İç mekan da baştan yaratılanlardan. Kapı kolları ve bardaklıklar dışındaki neredeyse her şey değişmiş. Her biri 12,3 inçlik iki ekran artık kokpitin tepesindeki tüm üreticiler tarafından ortak kullanılan alanına yerleşmiş, havlandırma çıkışları dik yerine yatay yerleştirilmiş ve ızgaraları kokpiti enine geçerek dekorasyona dahil edilmiş. Vites kolu çevirmeli bir düğmeyle değiştirilmiş, ambiyans aydınlatmaları güncellenmiş, malzeme seçimleri biraz daha üst düzeye çıkartılmış, iklimlendirme kumandaları değişken ve dokunmatik bir panele taşınmış ve bütün bunların ortasında direksiyon simidi değişmeden kalmış. Temel olarak Sportage bileşenleri Sorento’daki yerini almış bile denilebilir.
Diğer özelliklerse değişmeden kalmış: Sorento, 4,81 metre uzunluğa ve 2,81 metre aks mesafesine sahip iri bir SUV. 3 sıra koltuğunda 7 kişi kapasitesine sahip ve bagaj hacmi de 5 koltuklu versiyonlarda 697 litre, 7 koltuklu versiyonlardaysa 608 litre. 1,6 litre hacimli, turbo beslemeli ve benzinli motorunun elektrik motoruyla desteklendiği bir hibritten güç alıyor. Benzinli motor 160 HP güç ve 265 Nm tork üretirken elektrik motoru 60 Hp güç ve 264 Nm tork üretebiliyor. Sistemin maksimum gücü 215 HP ve torku da 367 Nm. 4 tekerlekten çekiş ülkemizde standart olarak sunuluyor ve güç aktarımı da 6 vitesli ve tork konvertörlü bir otomatik şanzıman üzerinden yapılıyor. Bu sistem performansla yakıt tüketimi arasında bir denge sunmak için çalışıyor ve kullanıldığı araçlarda da sunduğu performansa göre makul tüketim sağlıyor. Sorento için fabrika verisi değerler 100 km’de 7 litre civarında.

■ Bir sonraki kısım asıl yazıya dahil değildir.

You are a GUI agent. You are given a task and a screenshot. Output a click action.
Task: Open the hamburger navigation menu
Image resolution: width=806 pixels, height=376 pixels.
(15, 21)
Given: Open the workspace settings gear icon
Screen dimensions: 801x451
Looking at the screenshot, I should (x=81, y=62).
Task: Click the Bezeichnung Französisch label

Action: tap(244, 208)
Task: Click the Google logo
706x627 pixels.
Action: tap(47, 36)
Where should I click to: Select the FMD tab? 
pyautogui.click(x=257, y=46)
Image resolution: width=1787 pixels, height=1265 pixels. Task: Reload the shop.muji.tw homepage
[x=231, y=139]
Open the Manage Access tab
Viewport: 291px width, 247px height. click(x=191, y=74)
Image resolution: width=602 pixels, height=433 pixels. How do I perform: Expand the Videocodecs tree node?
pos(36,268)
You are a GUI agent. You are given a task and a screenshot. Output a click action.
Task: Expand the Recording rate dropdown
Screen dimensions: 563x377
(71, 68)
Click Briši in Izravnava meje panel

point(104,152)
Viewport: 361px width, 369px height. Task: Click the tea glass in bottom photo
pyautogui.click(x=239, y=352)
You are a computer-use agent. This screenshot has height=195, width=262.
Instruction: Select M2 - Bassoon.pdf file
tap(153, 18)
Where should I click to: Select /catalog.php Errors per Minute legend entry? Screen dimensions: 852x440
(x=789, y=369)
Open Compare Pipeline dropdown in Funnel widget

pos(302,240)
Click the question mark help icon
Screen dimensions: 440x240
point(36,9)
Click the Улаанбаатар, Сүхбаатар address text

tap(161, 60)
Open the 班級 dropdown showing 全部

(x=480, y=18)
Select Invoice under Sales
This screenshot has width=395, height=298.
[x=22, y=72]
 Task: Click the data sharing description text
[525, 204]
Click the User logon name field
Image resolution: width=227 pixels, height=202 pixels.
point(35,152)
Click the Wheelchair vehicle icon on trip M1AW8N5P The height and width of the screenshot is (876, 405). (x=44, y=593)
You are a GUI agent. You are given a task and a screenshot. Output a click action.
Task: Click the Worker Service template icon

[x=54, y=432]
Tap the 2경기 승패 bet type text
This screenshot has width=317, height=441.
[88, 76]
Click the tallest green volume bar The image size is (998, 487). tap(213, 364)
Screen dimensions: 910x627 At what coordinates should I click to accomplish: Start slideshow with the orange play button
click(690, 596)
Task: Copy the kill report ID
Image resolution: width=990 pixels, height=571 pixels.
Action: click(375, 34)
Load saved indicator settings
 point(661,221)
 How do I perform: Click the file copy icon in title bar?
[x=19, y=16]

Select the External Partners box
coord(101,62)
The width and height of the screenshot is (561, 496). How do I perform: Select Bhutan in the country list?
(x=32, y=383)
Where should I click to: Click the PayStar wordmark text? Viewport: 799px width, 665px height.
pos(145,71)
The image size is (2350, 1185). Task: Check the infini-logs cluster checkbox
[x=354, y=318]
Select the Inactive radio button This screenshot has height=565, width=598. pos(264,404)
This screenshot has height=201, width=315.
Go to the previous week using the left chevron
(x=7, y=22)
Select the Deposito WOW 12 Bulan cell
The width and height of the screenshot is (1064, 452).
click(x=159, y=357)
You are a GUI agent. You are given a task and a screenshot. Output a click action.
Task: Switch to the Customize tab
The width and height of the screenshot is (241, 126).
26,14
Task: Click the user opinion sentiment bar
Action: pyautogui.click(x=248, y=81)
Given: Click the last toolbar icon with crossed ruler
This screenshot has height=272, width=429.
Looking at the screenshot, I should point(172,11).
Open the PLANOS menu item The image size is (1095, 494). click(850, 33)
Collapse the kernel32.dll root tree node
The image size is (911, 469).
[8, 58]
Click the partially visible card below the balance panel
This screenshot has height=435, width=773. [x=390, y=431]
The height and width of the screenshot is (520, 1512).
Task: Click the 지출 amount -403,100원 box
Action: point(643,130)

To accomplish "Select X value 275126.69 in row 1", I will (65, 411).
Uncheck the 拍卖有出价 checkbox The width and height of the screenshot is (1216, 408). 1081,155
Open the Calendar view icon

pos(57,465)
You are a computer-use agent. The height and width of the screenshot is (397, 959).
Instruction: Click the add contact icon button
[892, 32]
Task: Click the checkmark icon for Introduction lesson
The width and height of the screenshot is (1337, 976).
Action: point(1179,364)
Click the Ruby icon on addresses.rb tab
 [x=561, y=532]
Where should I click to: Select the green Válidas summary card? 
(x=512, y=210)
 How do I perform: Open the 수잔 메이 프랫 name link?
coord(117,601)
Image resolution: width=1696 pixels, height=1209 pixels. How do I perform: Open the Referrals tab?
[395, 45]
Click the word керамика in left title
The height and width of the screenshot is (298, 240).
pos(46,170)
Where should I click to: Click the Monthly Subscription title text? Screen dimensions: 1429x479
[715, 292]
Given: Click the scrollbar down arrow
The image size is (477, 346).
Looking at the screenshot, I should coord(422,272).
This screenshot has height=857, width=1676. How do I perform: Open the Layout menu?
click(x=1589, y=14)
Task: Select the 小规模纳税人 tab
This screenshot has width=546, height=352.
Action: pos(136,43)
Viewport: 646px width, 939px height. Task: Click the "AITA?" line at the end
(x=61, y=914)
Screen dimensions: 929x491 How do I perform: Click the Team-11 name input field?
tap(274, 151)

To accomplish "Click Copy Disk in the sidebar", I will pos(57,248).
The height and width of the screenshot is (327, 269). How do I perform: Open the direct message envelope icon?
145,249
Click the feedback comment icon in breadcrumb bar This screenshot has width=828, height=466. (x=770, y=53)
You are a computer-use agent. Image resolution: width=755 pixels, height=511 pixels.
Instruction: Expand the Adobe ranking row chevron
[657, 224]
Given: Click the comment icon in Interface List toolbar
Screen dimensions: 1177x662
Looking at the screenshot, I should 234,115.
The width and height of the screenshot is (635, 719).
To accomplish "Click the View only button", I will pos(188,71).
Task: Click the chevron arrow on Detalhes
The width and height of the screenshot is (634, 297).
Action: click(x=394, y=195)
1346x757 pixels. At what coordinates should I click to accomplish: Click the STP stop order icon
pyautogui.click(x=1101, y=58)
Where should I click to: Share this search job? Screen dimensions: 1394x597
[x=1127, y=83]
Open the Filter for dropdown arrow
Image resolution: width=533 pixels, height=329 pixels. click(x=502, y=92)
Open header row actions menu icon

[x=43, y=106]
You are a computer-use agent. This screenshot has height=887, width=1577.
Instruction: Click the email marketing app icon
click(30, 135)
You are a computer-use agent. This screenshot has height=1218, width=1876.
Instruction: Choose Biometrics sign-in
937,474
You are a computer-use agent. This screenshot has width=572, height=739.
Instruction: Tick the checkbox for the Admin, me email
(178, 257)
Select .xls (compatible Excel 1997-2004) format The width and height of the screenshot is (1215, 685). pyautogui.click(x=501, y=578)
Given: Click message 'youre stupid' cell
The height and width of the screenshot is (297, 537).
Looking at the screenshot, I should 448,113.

Son olarak; Sorento 3.995.000 TL’lik satış fiyatına sahip. Zaten pahalı olan hibrit sistemin üzerine bir de vergi eklenince makul bir fiyat seviyesi sunma imkanı kalmadığı için Çelik Motor tarafından sadece en zengin donanım seçeneği Türkiye’de pazarlanıyor. Bu da donanım listesinin bu sınıftan bekleneceği üzere upuzun hale getiriyor. GSR sonrası zorunlu hale gelen aktif güvenlik donanımları ve fazlasının yanında orta havayastığını da içeren pasif güvenlik donanımları da listede yer buluyor.